* _Fragment tekstu_
= = = = =

# who’s not even half my size



## mihau

Nie mam pojecia jak przetlumaczyc zwrot w ponizszym zdaniu:

This little girl, *who’s not even half my size* taught me that tears can flow even from these silver eyes

Ta mała dziewczynka (...) nauczyła mnie, że łzy mogą popłynąć nawet z tych srebrnych oczu.

Dzieki


----------



## majlo

I imagine there're a few possibilities here. Maybe:

_..., która nie sięga mi nawet do pasa, ...

..., która jest ode mnie o połowę niższa, ...

..., która jest dwa razy mniejsza ode mnie, ...

_Jak to zwykle bywa, brak odpowiedniego kontekstu sprawia, że ciężko być precyzyjnym.


----------



## mihau

Sorry, that's the context: http://www.onemanga.com/Claymore/15/30-31/
To straszne, ale jako rodowity polak mam klopot ze znalezieniem zgrabnego tlumaczenia tego zdania!

Dzieki majlo!


----------



## Slovianka

"Ta mała dziewczynka, nie sięgająca mi nawet do pasa, nauczyła mnie, że również srebrne oczy potrafią płakać"

Przy czym z rysunku jasno widać, że dziewczynka siegała jej do pasa. Więc może lepiej "o połowe ode mnie mniejsza", i wtedy można opuscić "mała". Być może w układzie graficznym podobnym jak w oryginale lepiej by się czytało "o połowe mniejsza ode mnie". "Ta dziewczynka, o połowę mniejsza ode mnie, nauczyła mnie, że nawet srebrne oczy potrafią płakać'. (albo bez "nawet", bo to zależy, co dzialo sie wcześniej".

Jeśli chcesz zostawić o łzach, to pytanie brzmi również o czyje oczy chodzi. Czy tej dużej elficy? Bo w takim przypadku lepiej było by napisać "nawet z moich srebrnych oczu". Jeśli nie były to protezy, albo jeśli nie był to ktoś niedawno zamieniony w elfa, dla kogo srebrne oczy były czymś zupelnie nowym.


----------



## Faycelina

mihau said:


> To straszne, ale jako rodowity Polak mam kłopot ze znalezieniem zgrabnego tłumaczenia tego zdania!


----------



## majlo

mihau said:


> To straszne, ale jako rodowity polak mam klopot ze znalezieniem zgrabnego tlumaczenia tego zdania!



Zapewniam cię, że to nic strasznego.  Ludzie latami studiują i uczą się znajdować zgrabne tłumaczenia. I jest to zajęcie całkiem opłacalne.


----------



## mihau

Dzięki Facelina, dzięki Slovianka, dzięki majlo, wielkie dzięki wszystkim za pomoc.

= = = = =

* _Zadania do wykonania_
A. Wypisz nazwy wszystkich użytkowników, którzy zamieścili wpisy w wątku o tłumaczeniu.
B. Podaj dalszy ciąg wątku o tłumaczeniu, zaczynając od nowego wpisu po ostatnim podziękowaniu.
Listing nie odgrywa tu żadnej roli.

= = = = =

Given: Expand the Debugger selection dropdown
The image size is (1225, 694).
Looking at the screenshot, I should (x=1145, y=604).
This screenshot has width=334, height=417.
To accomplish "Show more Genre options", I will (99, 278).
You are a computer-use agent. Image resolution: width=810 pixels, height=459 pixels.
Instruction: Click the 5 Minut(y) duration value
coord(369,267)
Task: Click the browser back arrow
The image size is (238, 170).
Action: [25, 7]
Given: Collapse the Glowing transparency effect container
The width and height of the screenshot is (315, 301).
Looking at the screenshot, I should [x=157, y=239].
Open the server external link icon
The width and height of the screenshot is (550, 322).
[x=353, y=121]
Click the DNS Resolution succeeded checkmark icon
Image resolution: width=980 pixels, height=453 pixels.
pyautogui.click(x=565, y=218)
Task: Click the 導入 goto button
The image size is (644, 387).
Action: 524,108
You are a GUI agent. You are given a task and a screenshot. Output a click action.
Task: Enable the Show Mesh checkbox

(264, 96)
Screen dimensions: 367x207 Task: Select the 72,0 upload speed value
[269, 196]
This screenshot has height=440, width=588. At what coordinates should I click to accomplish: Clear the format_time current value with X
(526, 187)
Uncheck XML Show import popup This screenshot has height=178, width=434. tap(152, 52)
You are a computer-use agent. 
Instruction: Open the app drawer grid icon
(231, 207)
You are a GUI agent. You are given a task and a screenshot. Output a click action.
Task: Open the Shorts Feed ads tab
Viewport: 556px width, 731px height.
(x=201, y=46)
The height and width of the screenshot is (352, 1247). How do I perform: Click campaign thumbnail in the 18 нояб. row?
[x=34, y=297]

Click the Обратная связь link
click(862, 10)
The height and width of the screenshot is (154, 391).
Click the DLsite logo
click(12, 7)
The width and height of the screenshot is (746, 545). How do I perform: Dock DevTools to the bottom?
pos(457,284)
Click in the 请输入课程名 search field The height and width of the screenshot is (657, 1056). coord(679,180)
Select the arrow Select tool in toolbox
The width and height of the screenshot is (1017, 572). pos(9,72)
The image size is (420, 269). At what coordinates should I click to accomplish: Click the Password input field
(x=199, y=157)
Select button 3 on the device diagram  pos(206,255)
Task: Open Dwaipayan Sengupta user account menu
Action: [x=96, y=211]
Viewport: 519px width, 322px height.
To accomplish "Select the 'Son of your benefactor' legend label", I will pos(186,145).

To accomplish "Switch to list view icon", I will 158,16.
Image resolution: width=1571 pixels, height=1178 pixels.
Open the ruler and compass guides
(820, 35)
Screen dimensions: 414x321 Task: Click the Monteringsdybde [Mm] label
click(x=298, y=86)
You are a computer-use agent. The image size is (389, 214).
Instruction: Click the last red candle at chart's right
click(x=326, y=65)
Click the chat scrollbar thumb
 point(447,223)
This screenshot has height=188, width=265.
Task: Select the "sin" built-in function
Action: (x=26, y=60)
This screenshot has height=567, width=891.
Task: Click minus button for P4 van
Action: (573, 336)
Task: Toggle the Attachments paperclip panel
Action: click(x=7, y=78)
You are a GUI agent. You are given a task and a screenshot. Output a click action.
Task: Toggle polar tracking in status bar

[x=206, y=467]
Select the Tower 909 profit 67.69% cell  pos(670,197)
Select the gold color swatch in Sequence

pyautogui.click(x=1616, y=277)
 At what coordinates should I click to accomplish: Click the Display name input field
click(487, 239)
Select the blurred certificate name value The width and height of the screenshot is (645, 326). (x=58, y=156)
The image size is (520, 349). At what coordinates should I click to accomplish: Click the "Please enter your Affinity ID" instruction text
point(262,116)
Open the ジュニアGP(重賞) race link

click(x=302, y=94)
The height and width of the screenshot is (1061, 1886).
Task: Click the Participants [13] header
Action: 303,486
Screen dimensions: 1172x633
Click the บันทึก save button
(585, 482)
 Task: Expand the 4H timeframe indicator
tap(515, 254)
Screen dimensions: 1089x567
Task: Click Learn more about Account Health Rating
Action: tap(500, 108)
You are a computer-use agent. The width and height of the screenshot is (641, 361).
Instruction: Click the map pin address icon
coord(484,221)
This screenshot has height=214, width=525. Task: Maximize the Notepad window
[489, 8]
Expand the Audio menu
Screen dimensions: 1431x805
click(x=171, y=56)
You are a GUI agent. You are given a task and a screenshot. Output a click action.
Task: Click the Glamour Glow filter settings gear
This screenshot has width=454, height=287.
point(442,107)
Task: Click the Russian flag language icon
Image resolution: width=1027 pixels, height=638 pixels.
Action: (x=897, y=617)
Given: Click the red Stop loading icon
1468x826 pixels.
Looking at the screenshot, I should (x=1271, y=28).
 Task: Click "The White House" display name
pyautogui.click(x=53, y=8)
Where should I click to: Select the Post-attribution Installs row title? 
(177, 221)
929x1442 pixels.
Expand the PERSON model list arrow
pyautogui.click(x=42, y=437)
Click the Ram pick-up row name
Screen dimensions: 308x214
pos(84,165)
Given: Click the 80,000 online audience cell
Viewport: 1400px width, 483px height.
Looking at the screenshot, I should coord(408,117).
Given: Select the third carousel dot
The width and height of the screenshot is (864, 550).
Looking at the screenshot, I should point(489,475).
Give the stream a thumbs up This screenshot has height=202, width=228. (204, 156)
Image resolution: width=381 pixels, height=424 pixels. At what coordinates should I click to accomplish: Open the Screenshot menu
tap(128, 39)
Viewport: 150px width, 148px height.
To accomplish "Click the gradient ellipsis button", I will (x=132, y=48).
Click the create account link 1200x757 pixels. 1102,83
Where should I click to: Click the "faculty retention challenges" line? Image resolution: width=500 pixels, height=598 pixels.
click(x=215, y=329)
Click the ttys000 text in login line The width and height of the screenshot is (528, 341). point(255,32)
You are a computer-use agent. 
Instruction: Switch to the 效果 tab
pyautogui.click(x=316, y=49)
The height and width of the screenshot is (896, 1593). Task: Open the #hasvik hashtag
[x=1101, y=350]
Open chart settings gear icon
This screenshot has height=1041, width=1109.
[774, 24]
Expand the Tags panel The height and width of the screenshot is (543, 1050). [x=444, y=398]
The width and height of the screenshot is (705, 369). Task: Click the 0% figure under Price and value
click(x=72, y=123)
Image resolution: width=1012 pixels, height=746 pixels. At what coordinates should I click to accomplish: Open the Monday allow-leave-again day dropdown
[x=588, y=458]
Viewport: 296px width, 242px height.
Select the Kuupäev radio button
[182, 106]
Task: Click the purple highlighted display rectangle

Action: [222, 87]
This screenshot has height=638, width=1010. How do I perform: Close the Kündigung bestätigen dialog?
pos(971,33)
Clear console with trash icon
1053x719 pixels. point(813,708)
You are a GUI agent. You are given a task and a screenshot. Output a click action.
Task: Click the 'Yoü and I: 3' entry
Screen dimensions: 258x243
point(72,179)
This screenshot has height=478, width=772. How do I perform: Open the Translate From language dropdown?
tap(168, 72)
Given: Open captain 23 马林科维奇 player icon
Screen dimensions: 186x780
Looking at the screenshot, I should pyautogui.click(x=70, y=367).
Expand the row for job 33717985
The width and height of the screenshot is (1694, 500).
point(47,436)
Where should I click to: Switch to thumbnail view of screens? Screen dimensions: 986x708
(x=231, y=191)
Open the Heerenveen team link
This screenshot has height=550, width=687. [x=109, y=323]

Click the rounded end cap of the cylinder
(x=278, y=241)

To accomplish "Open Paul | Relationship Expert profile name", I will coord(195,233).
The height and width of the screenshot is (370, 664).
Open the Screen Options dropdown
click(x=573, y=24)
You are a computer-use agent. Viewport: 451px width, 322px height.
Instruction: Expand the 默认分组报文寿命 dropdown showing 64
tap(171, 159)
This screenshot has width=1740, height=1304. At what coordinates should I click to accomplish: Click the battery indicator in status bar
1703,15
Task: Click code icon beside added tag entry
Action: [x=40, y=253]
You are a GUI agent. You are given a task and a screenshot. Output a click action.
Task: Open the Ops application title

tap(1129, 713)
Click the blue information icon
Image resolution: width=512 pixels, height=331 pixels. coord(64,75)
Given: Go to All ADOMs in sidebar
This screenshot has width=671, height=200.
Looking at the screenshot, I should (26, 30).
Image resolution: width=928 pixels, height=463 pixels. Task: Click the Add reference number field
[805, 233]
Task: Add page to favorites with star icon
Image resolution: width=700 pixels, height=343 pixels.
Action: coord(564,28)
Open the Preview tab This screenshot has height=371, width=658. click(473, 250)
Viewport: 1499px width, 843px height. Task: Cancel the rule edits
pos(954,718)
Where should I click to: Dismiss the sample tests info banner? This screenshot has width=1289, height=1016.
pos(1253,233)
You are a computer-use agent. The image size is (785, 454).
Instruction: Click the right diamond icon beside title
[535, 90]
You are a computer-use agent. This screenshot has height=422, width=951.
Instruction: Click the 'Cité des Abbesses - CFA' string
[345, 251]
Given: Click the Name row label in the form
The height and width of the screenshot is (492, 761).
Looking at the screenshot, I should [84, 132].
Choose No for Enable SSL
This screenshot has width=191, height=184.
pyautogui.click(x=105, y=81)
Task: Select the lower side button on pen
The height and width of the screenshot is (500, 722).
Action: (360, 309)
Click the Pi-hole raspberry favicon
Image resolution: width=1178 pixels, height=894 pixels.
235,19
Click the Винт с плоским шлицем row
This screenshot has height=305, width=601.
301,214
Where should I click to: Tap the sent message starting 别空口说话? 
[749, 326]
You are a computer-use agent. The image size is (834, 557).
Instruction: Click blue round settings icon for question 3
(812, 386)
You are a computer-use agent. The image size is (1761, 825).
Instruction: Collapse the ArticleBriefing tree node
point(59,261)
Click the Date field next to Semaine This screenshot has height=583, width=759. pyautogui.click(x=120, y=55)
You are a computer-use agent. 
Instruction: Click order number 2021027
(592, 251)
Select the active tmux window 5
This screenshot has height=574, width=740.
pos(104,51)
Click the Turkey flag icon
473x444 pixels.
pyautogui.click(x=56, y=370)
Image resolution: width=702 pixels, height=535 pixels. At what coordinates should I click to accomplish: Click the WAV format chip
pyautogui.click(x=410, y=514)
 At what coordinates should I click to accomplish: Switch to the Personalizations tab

= = = = =

* _Odpowiedzi po kolei_
A. mihau, majlo, Slovianka, Faycelina

B.
Geez, to nie elfica, tylko Teresa the Faint Smile, #1 w Organizacji, i tak, to o jej srebrne oczy chodziło; w istocie, została zamieniona, ale nie w elficę tylko w swej młodości w hybrydę - krzyżówkę człowieka z potworem zwanym yoma. Takie wojowniczki ludzie zwą Claymore (od dużych mieczy któe noszą) i wynajmują do zabijania yoma. http://thefreetea.blogspot.com/2010/02/niebezpieczne-dziewczyny-z-olbrzymimi.html 
Geez, żeby takich rzeczy nie wiedzieć!  ))


----------



## Slovianka

Fascynujące. Fascynujące! Potwór zwany Yoma? Czy to jakaś postać z kwajdanu? Dziękuję za link.


----------



## mihau

Nie, nie z Kwajdanu, ale również z Japonii. Zapewne yoma ma jakiś swój pierwowzór w folklorze japońskim ale trudno mi się o tym wypowiadać. Stworzył je Norihiro Yagi, autor mangi pt. Claymore (powstało również anime). Japonska produkcja ale zachodnia sredniowieczna sceneria trochę podobna do tej do wiedzmina Sapkowskiego i wzglednie zachodnia "mentalność" komiksu i jego bohaterów dzieki czemu Clamore łatwo się czyta również tym którzy normalnie mangi nie trawią. Watek Teresy i Clare (tej malej dziewczynki) uwazam za najlepszy jaki kiedykolwiek widzialem w mandze czy w anime. 
Sorry, takie moje uzależnienie...
PS: To ja dziekuje za pomoc w tlumaczeniu - skorzystał na tym mój blog. Wkrótce zamieszcze wersję angielską artykułu. Oczywiście lepiej poczytać sobie Claymore, np. na Onemanga.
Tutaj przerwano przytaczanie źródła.